A planet’s atmosphere, that means the gas layer that envelopes it, provides us with valuable information about the conditions present there. It has a critical role in the planet’s heat balance, tells us about processes in its interior and evolution, and can give clues about possible habitability. So how can observations tell us about the atmosphere of a distant world that we cannot even see?

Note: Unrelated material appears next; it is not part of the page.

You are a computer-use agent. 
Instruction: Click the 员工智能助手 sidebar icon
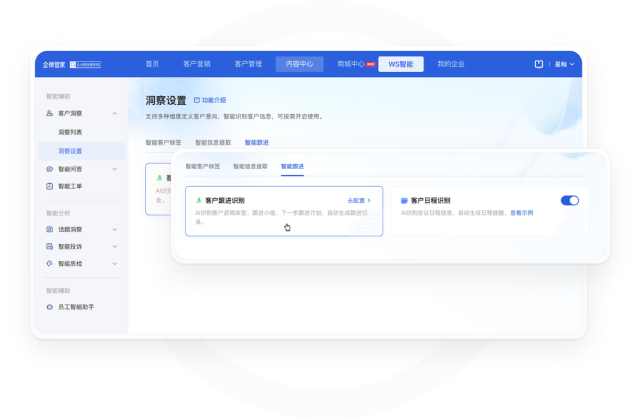tap(50, 306)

It’s the same for atmospheres as for most areas of exoplanet research: different methods give different jigsaw pieces, and not all planets are suitable for all methods. All of the methods have in common that we observe the light from the planet’s star at different wavelengths, or in other words colors. This is called using the light’s spectrum and the basics of that concept is explained here.

The phase curve

The phase curve of a transiting planet, whose orbit is oriented such that it regularly passes between us and its host star, is the measured brightness over a complete orbital cycle. After the strong dip in brightness when the planet passes in front of the star – so-called primary transit, the brightness gradually increases over the next half orbit, as more and more of the illuminated – and thus reflecting – side of the planet faces us. When the planet passes behind the star from our point of view, the so-called secondary transit or eclipse, the brightness decreases again, because now only the light from the star itself reaches us, and not anything given off or reflected by the planet.

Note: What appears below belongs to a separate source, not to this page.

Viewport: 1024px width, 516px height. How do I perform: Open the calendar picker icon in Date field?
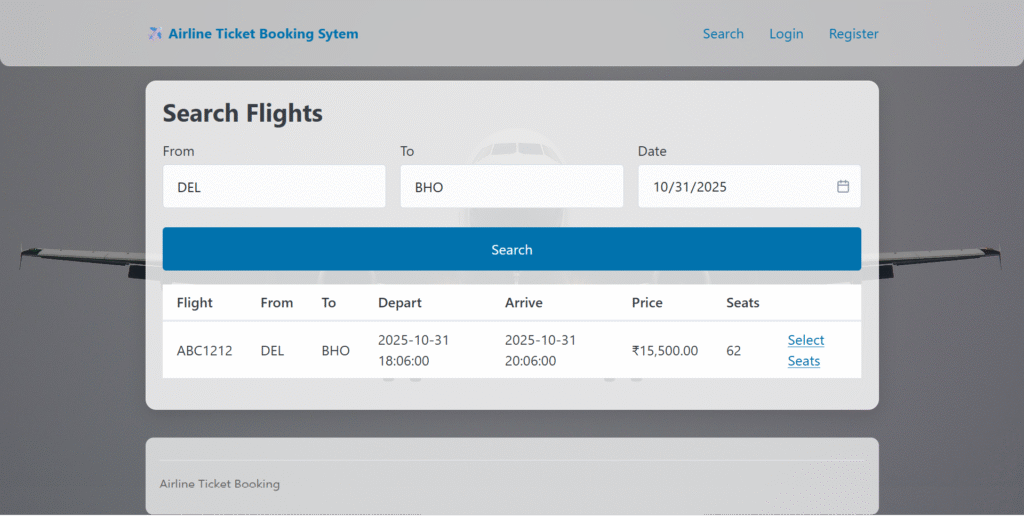coord(843,187)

Upper half shows a planet orbiting the star and the different phases of reflected light of the planet, similar to moon phases. Lower half is a graph of the measured total brightness over one orbit.

Schematic view of an exoplanet’s orbit and the correspondent brightness level of the phase curve. The light curve in the lower half is a foreshortened 3D depiction of the idealized brightness progression over one orbit. Credit: ESA

This can give us several bits of info: When comparing the brightness directly before and after the primary transit with the secondary eclipse, we can calculate how much radiation the planet’s night side, that means the side that points away from the star, gives off. This can tell us the temperature on the planet’s night side. It works best in the infrared wavelength range, because very few planets are hot enough to emit visible light themselves. A similar comparison and calculation can be made for the other points during the phase curve, to obtain knowledge about the different temperatures on the day- and night side.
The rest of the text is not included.